Parabemisia myricae (Kuwana)
Taxonomic placing: Insecta, Hemimetabola, Hemiptera, Sternorrhyncha, Aleyrodidae.
Common name: Japanese bayberry whitefly.
Geographical distribution: The Far East, Hawaii, California; the Mediterranean region; in the Middle East since the 1970s. Common Institute of Entomology Map #492, 1992.
Host plants: The Japanese bayberry whitefly infests many fruit trees, mostly of tropical or subtropical origin.
Morphology: The adult is 0.9-1.3 mm in length, with a yellow body, red eyes and almost transparent wings. The bodies of the nymphal stages are yellowish, and the fourth-instar nymph, during which the insect pupates, bears a pair of long hairs.

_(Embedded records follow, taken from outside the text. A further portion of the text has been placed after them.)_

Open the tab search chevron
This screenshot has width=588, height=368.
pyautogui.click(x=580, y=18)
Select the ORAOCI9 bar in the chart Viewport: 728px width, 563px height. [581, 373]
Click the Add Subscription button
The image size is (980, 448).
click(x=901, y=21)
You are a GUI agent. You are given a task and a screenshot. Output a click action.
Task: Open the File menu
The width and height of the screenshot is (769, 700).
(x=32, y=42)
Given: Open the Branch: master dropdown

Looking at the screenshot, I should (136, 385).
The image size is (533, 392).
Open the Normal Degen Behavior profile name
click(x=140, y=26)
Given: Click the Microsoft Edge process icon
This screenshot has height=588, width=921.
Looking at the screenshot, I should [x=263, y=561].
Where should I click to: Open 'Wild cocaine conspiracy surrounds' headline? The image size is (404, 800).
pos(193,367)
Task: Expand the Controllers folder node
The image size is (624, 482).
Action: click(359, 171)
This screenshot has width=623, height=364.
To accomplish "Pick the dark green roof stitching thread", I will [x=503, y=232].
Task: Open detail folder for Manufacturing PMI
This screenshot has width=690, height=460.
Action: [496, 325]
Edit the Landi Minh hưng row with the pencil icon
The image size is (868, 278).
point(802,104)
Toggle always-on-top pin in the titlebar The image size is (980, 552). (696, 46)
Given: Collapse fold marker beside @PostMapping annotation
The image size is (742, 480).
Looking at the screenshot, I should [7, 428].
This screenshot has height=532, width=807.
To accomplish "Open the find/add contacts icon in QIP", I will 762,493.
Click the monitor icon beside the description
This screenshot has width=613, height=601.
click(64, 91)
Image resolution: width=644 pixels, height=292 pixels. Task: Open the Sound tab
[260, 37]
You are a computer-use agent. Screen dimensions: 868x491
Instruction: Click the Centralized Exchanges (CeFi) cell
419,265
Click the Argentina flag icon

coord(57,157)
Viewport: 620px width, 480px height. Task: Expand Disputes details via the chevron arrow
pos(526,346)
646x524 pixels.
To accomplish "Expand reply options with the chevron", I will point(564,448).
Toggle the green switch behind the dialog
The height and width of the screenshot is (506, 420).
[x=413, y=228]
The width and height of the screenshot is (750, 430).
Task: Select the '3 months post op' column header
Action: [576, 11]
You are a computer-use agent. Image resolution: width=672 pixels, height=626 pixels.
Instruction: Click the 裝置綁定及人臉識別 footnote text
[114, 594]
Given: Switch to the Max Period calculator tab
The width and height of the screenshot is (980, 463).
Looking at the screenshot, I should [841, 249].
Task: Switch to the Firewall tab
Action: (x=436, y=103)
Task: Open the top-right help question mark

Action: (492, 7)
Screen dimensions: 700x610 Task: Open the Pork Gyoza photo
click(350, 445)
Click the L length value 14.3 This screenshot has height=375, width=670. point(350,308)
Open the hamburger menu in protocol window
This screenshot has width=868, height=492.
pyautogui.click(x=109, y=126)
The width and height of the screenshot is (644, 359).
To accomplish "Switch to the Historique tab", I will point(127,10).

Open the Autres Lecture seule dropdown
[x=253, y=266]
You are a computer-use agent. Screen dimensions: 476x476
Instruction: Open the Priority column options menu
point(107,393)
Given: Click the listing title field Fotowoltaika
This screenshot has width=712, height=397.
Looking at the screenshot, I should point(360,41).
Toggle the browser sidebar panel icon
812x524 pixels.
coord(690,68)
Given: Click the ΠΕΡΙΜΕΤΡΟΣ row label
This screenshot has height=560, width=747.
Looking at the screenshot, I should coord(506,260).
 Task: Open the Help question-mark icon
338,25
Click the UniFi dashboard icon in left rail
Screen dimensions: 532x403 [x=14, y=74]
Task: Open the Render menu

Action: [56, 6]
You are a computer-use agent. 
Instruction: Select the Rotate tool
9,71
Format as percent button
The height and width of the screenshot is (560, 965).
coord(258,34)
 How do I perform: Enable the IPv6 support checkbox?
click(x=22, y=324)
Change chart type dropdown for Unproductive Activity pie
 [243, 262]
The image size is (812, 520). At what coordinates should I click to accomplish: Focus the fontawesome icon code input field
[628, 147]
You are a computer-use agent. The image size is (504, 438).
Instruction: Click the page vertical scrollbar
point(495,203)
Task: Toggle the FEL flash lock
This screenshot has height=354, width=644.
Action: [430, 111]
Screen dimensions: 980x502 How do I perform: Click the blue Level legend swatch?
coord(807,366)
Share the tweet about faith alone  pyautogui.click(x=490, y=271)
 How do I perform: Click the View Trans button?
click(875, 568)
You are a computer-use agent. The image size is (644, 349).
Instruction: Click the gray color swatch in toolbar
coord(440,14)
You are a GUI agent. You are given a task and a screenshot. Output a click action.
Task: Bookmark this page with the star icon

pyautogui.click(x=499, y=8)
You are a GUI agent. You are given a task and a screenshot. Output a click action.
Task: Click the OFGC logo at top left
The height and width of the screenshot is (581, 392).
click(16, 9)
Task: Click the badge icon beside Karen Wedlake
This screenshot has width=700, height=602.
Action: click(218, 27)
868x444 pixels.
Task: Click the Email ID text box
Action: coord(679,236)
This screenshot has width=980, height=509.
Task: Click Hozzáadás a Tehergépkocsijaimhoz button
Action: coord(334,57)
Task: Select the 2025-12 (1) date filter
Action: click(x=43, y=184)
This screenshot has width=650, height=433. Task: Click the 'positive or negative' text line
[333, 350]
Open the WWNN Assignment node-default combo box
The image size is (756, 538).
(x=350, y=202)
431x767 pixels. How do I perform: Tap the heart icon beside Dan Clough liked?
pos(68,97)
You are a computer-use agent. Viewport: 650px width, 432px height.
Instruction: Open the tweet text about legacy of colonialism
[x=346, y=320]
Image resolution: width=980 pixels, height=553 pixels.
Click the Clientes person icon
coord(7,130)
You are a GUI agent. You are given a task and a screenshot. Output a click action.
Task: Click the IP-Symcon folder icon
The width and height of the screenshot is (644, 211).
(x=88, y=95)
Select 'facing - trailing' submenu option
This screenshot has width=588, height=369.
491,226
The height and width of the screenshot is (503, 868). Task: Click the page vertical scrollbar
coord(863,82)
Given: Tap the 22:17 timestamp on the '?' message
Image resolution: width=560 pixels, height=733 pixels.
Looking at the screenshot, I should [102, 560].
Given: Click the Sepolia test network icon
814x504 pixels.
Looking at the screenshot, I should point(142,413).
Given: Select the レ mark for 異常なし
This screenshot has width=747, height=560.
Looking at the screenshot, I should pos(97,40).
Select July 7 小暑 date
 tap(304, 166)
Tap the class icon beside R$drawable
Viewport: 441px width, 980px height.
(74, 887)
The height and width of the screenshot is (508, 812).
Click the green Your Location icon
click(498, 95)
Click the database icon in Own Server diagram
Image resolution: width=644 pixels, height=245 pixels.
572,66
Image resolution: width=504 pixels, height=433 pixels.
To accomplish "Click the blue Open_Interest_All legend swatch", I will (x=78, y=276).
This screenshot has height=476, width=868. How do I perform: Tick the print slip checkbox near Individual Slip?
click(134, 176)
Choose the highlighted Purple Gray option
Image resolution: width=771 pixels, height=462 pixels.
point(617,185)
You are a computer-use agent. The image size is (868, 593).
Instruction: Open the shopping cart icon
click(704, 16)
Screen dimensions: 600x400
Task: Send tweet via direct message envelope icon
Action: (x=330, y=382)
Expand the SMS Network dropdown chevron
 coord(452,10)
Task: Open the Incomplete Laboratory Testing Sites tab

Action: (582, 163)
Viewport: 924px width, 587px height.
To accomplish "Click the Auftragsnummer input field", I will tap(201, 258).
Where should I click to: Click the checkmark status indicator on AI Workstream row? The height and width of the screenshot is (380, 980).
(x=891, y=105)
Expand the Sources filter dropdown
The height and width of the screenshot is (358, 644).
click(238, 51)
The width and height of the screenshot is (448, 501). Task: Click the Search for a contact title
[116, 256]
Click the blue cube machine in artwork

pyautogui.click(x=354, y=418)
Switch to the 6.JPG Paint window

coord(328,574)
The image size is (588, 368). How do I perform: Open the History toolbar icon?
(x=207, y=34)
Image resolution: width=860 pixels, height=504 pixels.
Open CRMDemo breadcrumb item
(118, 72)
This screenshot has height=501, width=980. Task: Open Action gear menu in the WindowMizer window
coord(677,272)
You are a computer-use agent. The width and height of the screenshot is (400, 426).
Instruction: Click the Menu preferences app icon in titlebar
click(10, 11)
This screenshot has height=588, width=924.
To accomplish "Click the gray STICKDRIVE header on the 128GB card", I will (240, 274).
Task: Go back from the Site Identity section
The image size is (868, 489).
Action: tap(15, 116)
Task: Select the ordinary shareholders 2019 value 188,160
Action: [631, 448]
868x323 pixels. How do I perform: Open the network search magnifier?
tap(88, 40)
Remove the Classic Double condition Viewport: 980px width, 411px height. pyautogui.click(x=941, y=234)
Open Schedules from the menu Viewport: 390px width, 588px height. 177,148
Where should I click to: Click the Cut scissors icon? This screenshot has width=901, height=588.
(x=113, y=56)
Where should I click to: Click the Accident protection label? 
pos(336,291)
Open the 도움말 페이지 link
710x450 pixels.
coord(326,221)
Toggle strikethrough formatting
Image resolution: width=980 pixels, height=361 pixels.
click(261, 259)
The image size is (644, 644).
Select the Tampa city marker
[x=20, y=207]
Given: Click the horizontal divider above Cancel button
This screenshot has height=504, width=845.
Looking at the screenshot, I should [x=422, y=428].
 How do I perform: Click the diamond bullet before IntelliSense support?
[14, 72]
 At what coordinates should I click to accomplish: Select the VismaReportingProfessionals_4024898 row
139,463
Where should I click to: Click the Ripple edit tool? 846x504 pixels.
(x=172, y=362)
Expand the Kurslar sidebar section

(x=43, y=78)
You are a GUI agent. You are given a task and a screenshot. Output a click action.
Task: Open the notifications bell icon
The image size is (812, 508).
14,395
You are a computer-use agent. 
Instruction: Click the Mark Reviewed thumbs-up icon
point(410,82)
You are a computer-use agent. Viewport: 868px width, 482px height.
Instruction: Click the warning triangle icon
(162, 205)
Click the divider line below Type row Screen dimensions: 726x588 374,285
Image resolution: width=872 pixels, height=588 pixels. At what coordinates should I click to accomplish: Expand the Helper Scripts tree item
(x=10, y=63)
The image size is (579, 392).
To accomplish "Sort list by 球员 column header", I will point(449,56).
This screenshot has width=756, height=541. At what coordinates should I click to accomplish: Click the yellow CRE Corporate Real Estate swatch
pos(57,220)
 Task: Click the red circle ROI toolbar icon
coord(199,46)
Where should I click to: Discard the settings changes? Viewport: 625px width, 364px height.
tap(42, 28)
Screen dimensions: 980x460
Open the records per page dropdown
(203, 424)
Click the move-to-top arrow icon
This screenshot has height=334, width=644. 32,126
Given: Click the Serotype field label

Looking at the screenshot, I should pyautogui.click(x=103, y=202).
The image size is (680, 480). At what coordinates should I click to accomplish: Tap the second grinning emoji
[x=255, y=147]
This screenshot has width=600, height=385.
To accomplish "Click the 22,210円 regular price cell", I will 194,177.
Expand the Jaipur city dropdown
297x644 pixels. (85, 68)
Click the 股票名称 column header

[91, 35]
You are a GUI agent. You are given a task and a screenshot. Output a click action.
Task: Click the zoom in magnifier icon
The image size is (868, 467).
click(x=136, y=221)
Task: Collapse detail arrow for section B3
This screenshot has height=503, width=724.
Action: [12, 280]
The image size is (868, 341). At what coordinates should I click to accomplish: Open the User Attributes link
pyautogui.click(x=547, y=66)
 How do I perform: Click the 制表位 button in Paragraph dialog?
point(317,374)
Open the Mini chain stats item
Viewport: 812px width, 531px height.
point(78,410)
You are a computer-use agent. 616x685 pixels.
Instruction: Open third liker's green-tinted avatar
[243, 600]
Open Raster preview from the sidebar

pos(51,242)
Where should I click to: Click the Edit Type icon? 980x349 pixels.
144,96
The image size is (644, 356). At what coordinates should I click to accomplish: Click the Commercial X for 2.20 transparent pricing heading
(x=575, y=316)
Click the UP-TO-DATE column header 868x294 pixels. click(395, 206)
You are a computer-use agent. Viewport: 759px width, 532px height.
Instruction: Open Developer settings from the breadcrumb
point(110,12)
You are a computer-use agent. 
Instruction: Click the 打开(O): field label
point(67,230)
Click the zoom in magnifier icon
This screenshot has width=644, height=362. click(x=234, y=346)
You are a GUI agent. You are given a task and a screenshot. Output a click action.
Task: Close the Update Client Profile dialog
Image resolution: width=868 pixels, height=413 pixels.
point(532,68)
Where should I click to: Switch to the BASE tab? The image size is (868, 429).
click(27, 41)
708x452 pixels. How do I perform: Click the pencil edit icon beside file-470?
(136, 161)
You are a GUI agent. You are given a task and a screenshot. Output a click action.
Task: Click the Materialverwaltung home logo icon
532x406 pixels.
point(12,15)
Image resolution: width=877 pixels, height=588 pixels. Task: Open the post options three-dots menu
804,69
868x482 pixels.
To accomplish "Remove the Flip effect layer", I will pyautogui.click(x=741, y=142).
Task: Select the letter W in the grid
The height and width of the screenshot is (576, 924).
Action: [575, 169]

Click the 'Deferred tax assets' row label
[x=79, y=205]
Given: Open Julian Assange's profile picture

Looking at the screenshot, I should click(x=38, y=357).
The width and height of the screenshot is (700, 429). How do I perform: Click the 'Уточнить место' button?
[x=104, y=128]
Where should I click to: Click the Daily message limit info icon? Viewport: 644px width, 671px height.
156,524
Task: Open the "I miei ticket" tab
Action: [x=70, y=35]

Life cycle: The pest is thelytokous, males being rare. Each female produces about 70 eggs that are inserted singly or in semi-circles into the the leaves. At 23°C a life cycle required 17-23 days. The pest develops throughout the year, its populations surging during the spring growth flush, along with the rise in temperatures.
Economic importance: In the Middle East the pest damages mostly citrus and avocado. Most injury is due to the copious amounts of honeydew secreted by the juveniles and which is colonized by sootymold fungi. These fungi obstruct respiration and hinder photosynthesis, leading to disruptions in growth and to yield reduction. On citrus the whitefly feeds mainly on the terminal growth, leading to pit-like leaf distortions and to twig deformations.
Biological control: In Israel and Cyprus the pest was completely controlled by the aphelinid endoparasitic Eretmocerus debachi Rose and Rosen. An Encarsia sp. (Aphelinidae) parasitized about 60% of the pest populations in Egypt.
Abd-Rabou, S. 1998. The efficacy of indigenous parasitoids in the biological control of Parabemisia myricae (Homoptera: Aleyrodidae) on citrus in Egypt. Journal of Egyptian German Society of Zoology 27(E): 93-98.
Swirski, E., Blumberg, D., Wysoki, M. and Izhar, Y. 1987. Biological control of the Japanese bayberry whitefly, Parabemisia myricae (Kuwana) (Homoptera: Aleyrodidae), in Israel. _ Israel Journal of Entomology_ 21: 11-18.
Swirski, E., Wysoki, M. and Izhar, Y. 2002. _Subtropical Fruits Pests in Israel. _ Fruit Board of Israel.